Di tengah semangat pemerataan akses pendidikan untuk semua, masih ada ironi yang menyayat hati. SLBN A Pajajaran, sebuah sekolah luar biasa yang menjadi rumah belajar bagi siswa tunanetra di Bandung, kini berdiri di ujung ketidakpastian.
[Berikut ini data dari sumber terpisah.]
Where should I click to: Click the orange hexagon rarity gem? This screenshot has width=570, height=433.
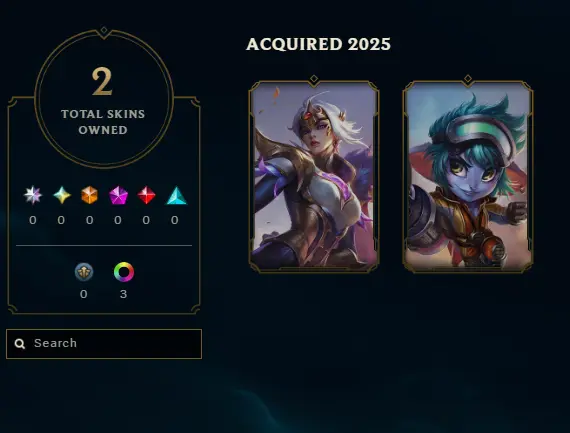89,195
Ancaman penggusuran tanpa solusi konkret menjadi bayang-bayang kelam bagi dunia pendidikan inklusif di Indonesia.
Baca juga:
Ketika Status Lahan Menjadi Penghalang Mimpi
Sekolah ini telah menjadi bagian dari sejarah panjang pendidikan disabilitas sejak awal abad ke-20. Namun, meski telah melahirkan ribuan lulusan yang tangguh, nasibnya kini justru digantung oleh persoalan legalitas lahan. Sertifikasi atas nama pihak lain menjadi titik lemah yang dimanfaatkan untuk memudarkan eksistensinya. Tanpa kepastian tempat, bagaimana bisa mereka melanjutkan perjuangan mencerdaskan anak bangsa yang terpinggirkan?
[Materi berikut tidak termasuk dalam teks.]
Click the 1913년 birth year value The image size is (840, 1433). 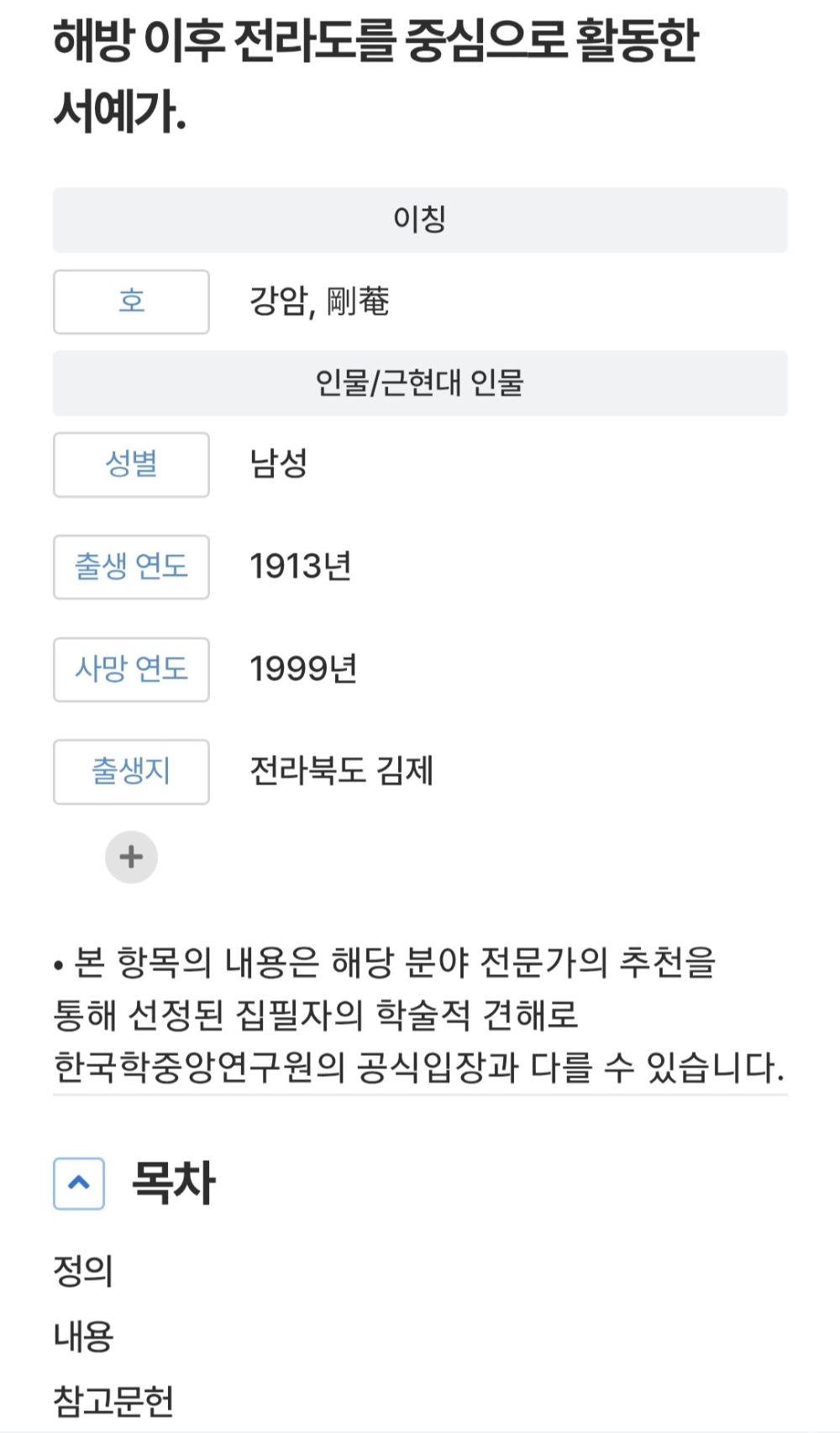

Dampak Nyata: Belajar Dalam Ancaman
Siswa dan guru tak hanya belajar dengan keterbatasan alat bantu, tetapi juga harus berjuang di ruang kelas yang rusak dan tak layak. Atap yang rapuh, lantai yang retak, hingga dinding yang nyaris roboh menjadi saksi perjuangan mereka. Bukan hanya fasilitas yang minim, tapi juga rasa aman yang sirna setiap kali ancaman penggusuran muncul.
-
Bangunan sekolah mengalami kerusakan berat, tapi renovasi terhambat status lahan
-
Siswa terpaksa belajar dalam kondisi yang membahayakan keselamatan
-
Dukungan renovasi yang ada belum menjawab masalah utama: legalitas tanah
-
Pihak sekolah menghadapi tekanan dari pihak luar untuk segera angkat kaki
-
Tidak ada solusi alternatif yang jelas bagi pemindahan atau relokasi sekolah
-
Pemerintah daerah dan pusat belum mencapai kesepakatan yang berpihak pada siswa
-
Pendidikan inklusif menjadi korban tarik-menarik kepentingan administratif
Harapan Tak Boleh Padam
Meski diterpa badai, para guru dan siswa di SLBN A Pajajaran tetap menghidupkan semangat belajar. Mereka tak sekadar menulis huruf Braille atau menghitung angka, tapi juga belajar bertahan di tengah ancaman. Pendidikan sejatinya bukan hanya tentang ruang, tapi tentang keberpihakan. Dan dalam kasus ini, keberpihakan itulah yang sedang diuji: apakah kita benar-benar memperjuangkan hak semua anak untuk belajar, atau hanya mengutamakan urusan birokrasi?
SLBN A Pajajaran adalah simbol nyata dari perjuangan pendidikan inklusif. Namun simbol itu kini diguncang ketidakpastian. Jika pendidikan adalah hak, maka negara wajib menjaganya tanpa syarat. Ancaman penggusuran tanpa solusi adalah pengingkaran terhadap semangat kesetaraan. Kini saatnya berpihak: bukan pada kepentingan administratif, tetapi pada masa depan anak-anak yang tak pernah lelah belajar dalam gelap untuk mencari cahaya.